Work item
Every line below that has the string "agent" needs to be copied.

■ ■ ■

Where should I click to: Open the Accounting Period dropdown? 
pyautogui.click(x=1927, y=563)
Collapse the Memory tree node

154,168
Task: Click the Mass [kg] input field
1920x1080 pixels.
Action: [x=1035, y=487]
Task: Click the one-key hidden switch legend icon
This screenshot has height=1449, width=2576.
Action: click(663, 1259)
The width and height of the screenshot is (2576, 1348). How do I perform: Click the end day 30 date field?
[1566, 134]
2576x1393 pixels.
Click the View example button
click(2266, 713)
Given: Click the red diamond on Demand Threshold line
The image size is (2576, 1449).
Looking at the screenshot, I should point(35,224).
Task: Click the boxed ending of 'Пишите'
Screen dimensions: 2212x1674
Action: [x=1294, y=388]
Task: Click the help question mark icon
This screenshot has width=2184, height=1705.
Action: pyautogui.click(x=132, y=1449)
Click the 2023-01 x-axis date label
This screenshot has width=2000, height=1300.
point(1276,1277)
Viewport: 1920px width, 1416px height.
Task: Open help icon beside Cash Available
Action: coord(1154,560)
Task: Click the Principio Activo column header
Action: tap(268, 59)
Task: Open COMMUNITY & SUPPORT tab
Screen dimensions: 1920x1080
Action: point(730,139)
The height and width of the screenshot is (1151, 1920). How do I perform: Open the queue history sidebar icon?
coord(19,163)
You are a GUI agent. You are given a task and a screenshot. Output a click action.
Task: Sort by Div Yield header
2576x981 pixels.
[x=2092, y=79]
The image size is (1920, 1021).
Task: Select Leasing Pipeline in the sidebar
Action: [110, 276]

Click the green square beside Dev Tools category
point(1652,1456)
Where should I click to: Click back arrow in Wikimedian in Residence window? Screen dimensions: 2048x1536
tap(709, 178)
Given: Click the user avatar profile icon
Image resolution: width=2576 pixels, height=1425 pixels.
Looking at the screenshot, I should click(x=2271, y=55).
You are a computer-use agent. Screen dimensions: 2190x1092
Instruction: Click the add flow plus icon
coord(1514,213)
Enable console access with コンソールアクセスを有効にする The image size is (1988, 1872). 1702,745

■ ■ ■

Task answer
You are a GUI agent. You are given a task and a screenshot. Output a click action.
You are a computer-use agent. Screen dimensions: 2190x1092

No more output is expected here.